Count the lines in the records that contain the string "blue", matching case exactly, and give only that number.

[Saved data entries]
◇ ◇ ◇ ◇

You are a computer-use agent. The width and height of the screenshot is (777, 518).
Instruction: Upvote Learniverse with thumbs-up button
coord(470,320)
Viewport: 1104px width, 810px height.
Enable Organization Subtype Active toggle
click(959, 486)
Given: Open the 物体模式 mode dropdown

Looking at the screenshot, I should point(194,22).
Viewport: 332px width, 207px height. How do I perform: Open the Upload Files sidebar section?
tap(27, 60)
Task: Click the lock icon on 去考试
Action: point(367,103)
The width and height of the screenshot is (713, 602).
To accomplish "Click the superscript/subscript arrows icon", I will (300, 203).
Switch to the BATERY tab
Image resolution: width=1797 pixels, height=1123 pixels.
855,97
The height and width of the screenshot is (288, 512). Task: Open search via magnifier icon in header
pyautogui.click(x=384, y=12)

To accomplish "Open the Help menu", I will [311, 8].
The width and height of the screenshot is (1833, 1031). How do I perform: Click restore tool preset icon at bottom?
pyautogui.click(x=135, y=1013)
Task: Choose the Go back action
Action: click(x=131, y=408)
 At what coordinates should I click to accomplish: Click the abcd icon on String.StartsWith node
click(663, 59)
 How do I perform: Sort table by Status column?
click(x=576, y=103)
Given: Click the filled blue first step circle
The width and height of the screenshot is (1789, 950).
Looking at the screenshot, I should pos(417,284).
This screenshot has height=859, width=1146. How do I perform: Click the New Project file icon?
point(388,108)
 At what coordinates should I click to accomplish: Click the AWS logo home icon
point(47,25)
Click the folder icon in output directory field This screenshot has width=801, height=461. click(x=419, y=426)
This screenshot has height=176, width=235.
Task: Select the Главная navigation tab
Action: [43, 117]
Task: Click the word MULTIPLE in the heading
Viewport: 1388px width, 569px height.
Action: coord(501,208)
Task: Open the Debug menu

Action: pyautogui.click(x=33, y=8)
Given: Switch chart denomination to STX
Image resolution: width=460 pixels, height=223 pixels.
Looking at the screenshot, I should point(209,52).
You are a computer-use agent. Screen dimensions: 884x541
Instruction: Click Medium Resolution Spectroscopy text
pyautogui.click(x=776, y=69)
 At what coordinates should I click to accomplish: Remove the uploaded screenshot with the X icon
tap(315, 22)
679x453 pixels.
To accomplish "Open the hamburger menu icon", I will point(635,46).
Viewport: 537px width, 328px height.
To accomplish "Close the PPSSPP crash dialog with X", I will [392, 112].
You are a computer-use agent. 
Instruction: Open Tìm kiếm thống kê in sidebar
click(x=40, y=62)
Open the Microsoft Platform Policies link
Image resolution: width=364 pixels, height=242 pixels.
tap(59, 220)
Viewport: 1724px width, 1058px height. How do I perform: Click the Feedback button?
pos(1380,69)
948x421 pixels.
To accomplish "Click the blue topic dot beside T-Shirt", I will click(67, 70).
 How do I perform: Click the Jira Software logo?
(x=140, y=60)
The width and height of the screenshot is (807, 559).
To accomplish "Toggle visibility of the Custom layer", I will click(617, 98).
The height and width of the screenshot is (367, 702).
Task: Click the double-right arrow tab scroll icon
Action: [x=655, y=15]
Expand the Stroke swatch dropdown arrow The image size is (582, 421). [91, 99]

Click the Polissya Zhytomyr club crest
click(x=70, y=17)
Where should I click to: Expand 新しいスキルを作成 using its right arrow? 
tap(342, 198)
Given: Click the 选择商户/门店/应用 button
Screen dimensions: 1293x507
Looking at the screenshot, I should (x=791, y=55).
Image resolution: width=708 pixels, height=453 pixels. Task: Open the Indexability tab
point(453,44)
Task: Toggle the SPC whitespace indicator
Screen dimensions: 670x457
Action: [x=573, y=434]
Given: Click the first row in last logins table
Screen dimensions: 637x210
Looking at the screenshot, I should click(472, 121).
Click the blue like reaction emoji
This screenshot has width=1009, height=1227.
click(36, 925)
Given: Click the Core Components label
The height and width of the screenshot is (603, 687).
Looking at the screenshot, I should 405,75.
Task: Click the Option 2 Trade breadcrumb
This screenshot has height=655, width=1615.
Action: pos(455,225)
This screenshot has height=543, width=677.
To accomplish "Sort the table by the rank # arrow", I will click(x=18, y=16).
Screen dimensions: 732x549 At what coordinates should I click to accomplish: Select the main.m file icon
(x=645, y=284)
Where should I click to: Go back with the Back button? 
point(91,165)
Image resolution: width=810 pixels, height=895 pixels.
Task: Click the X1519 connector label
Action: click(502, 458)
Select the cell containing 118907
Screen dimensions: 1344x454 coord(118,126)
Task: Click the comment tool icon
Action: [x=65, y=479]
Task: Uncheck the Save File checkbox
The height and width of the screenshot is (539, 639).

◇ ◇ ◇ ◇

Output below:
3